Note that this is based on React 15.6.2, an older version of React. In React 16 we rewrote almost the entire codebase so that one may be more interesting to look at, depending on your goals. I guess – just don't blame us for some of the strange code patterns in 15 (like that random TopLevelWrapper) that we've since gotten rid of. :)
I've found most times it's not even that, but that the "bad code" was in most cases the best possible code that could have been written within the needed constraints.
You need a fix for problem "x". You can either write the ugly hack by next weekend knowing that it's going to be replaced by the big rewrite you have coming up in 6 months, or you can spend 1 month refactoring code to make a "proper fix" that will last another 5 months until the code is rewritten...
Of course when you have an audience, they get to read into this however they feel. Some will point to the hack as an example of how awful the codebase is and how bad the developers are, others will point to it and proclaim (wrongly) how dirty hacks are never a bad thing if they work, still others will talk about how much better their idea their idea would have been even though it didn't fit your exact constraints.
In my experience, very very few successful developers are "dumb" or "bad at programming" or whatever insults you see thrown around all the time. Most of the time it's just someone making the best of a shitty situation weighing several constraints while still keeping the product working.
You don’t identify the party to shame them, you identify the party as part of the Five Why’s. And then additionally to reassess your trust level when someone says they are “done” or offers you advice. Developers bank a lot on this kind of trust and shutting down these so-called “blame” exercises blinds the team. Don’t.
People who don’t at least try to write better code every chance they get have a pretty poor understanding of “best” in a given situation. They will grow very slowly if at all, and their best isn’t good enough. And if it turns out you were the negligent party, don’t you want to know that? Don’t you want to recollect how you rationalized that piece of work and adjust your behaviors?
Above all else, don’t count on a rewrite. It is a Once in a Blue Moon affair and if often goes wrong. It’s the worst kind of crap shoot. The worse things are the less likely the rewrite will work. Rewrites require you to recall the entire featureset and if the project is off the rails then nobody knows all of them, so any part you touch is likely to miss something important.

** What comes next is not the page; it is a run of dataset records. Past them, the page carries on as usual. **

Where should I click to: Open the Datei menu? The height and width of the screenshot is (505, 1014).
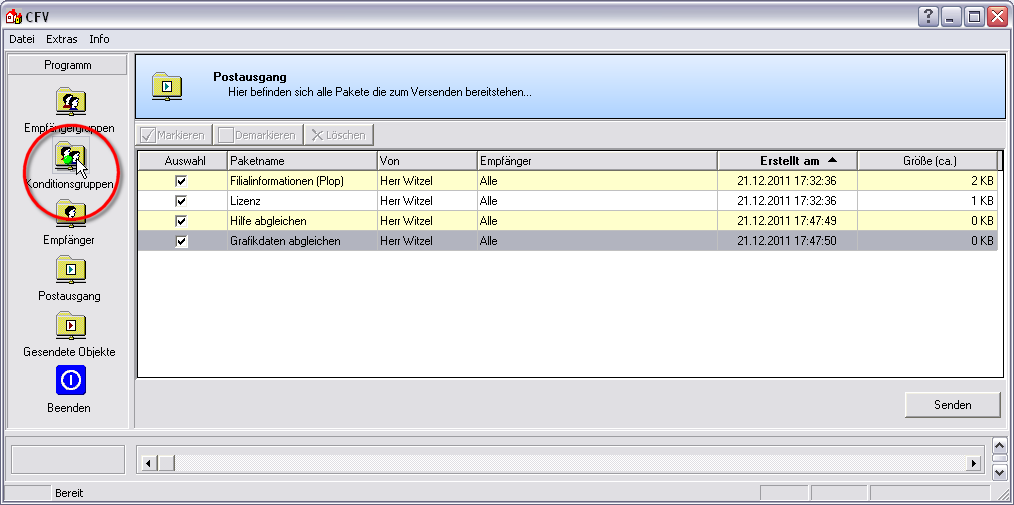pos(22,39)
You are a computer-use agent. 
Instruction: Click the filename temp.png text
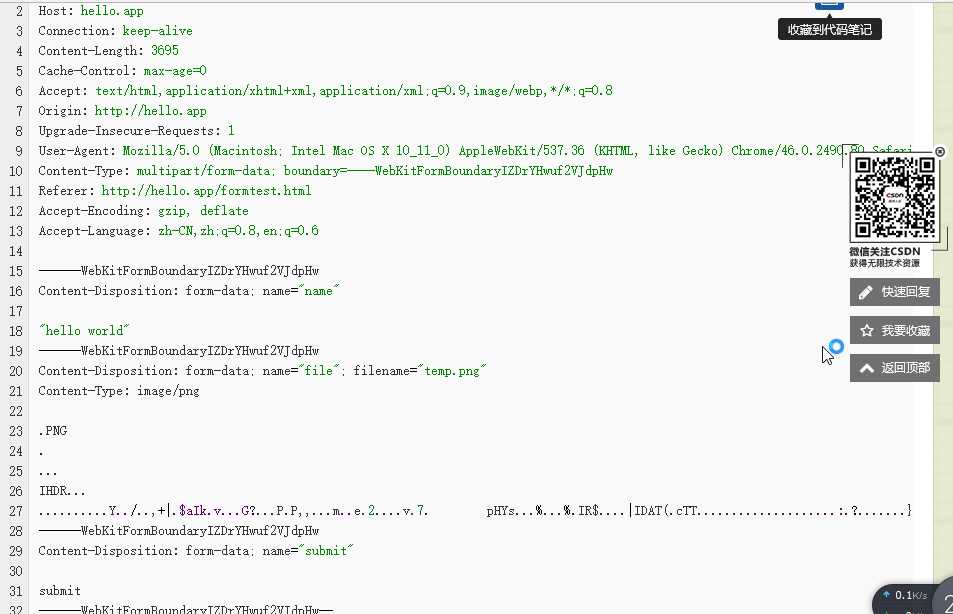[x=452, y=371]

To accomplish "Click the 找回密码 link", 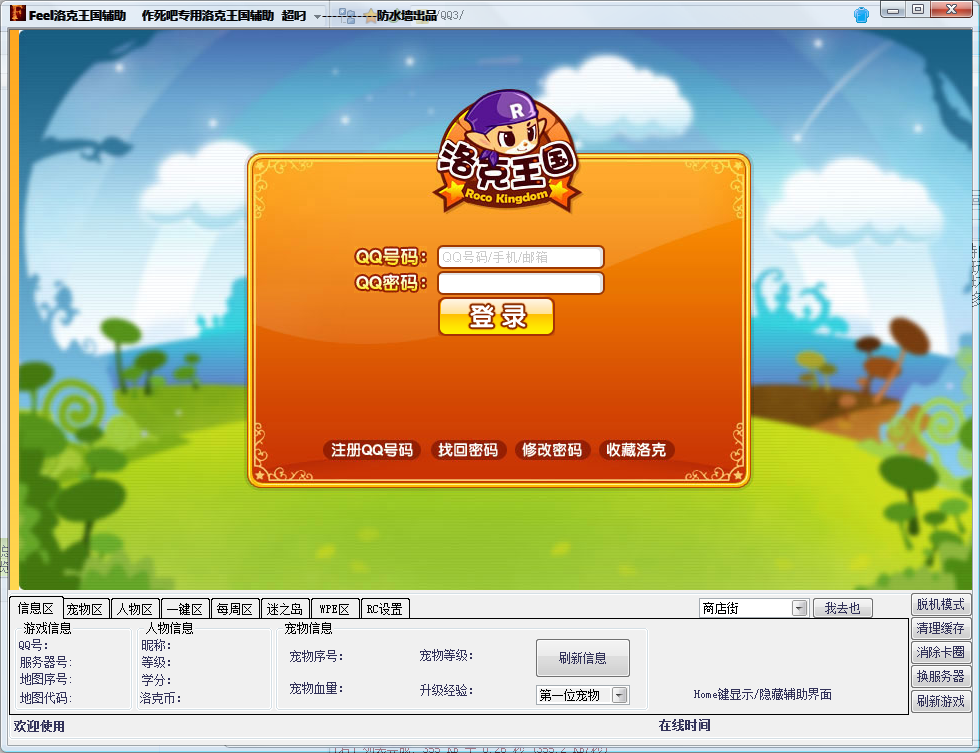I will point(468,450).
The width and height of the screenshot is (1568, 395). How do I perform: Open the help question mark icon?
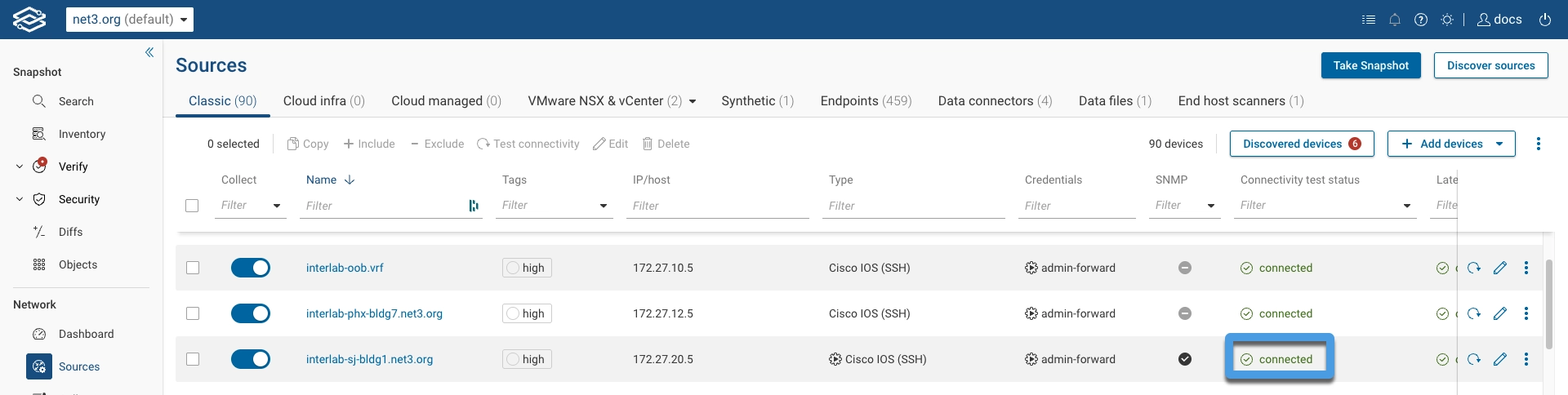click(x=1421, y=20)
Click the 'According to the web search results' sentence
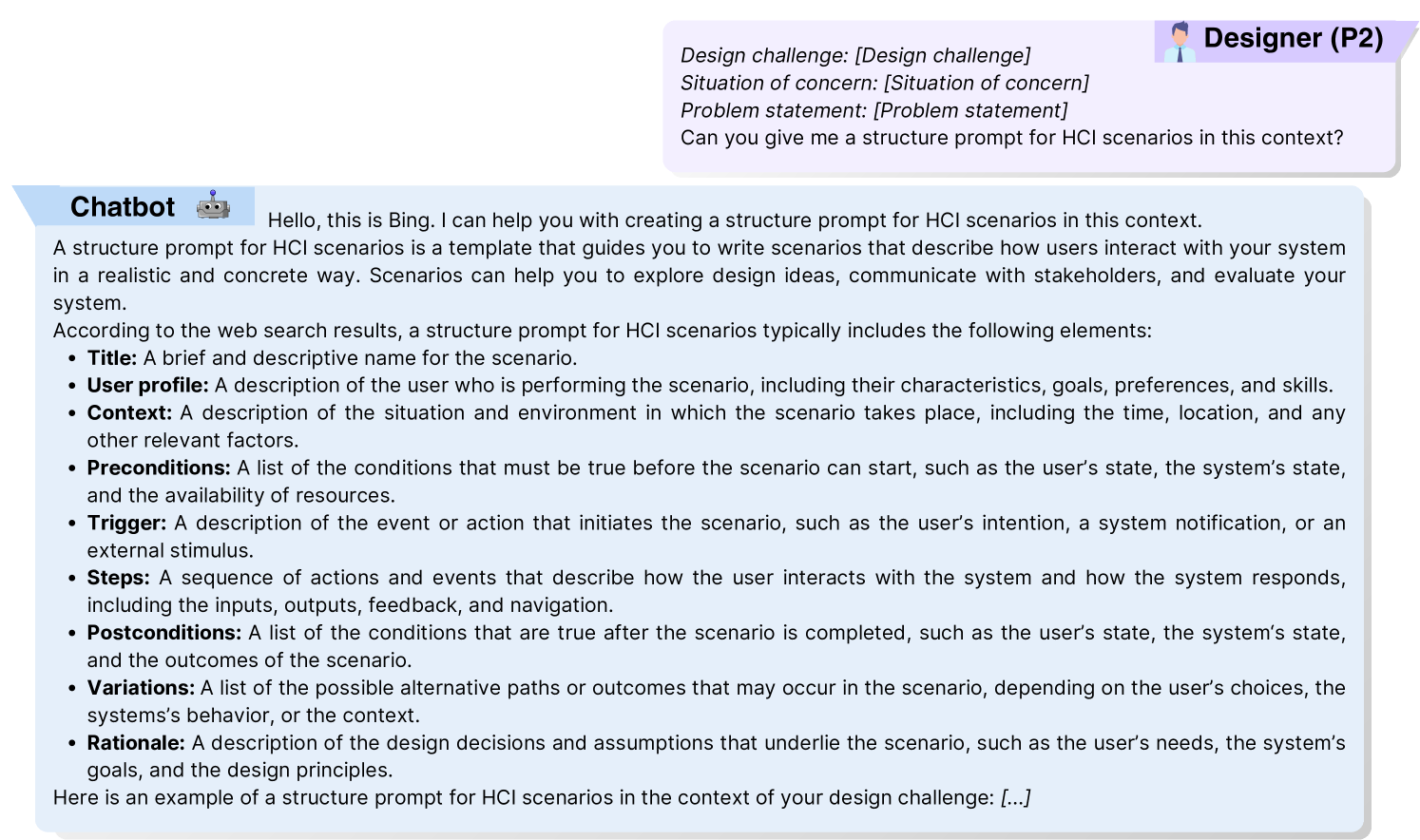 602,331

I wouldn't even say "fixed", exactly, because that implies it was broken. I _would_ say that the rewrite allowed them to build a different internal implementation that solved some architectural limitations with the approach they were using for reconciliation, as well giving them a chance to clean up some legacy APIs that had been deprecated.
Thank you! Glad to know more about it after all this time.
Thank you for React! The other day I was tired of working and decided to engage in some “recreation” by upgrading 15.4->16.2. It was really smooth.
Warnings introduced in 15.6 made it even easier. Ran some code mods, updated some dependencies. Done. The new excellent error handling jumps out at you right and away.
Both young and senior age brackets have incentives to believe that they are the ones that should be providing difficult feedback. It ought to cut both ways, and I'm sure it's frustrating when either defects.
You're technically right, but this seems an unnecessary criticism of a really minor infraction.
I would say that reading a comment that could almost be construed as dissuading learning might hurt someone's goals to a more significant degree than typing "it never hurts" very very slightly erroneously.
Yes but when you get down to it, almost every activity you perform daily could be considered a detriment in terms of opportunity cost, unless you are progressing towards your goals at every single moment of the day not including sleep.
Now if the author had said, "It never hurts to give up everything else you are doing and look at this codebase for 1 year and shirk all other responsibilities" I'd agree with you, but otherwise you're just being pedantic for the sake of it.
A significant portion of my time as software engineer is spent either debugging or optimizing existing code. Having a solid mental model of how my tools or the frameworks I use work saves me a lot of time.
I think anyone who works with React or React native should have a rough idea of what’s going on under the hood.
The above article series seems to do a decent job of this for a framework people use day in and day out.